> **DATA SHOWN**:

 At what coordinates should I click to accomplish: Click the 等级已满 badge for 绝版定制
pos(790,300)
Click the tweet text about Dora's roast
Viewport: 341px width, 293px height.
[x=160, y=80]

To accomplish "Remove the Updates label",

> **EXERCISE INSTRUCTIONS**: Starting with the line that contains "Viewport: 341px width, 293px height.", write out each line through the end of the listing, exactly as it appears, and include nothing else.

> **EXPECTED ANSWER**:
Viewport: 341px width, 293px height.
[x=160, y=80]

To accomplish "Remove the Updates label",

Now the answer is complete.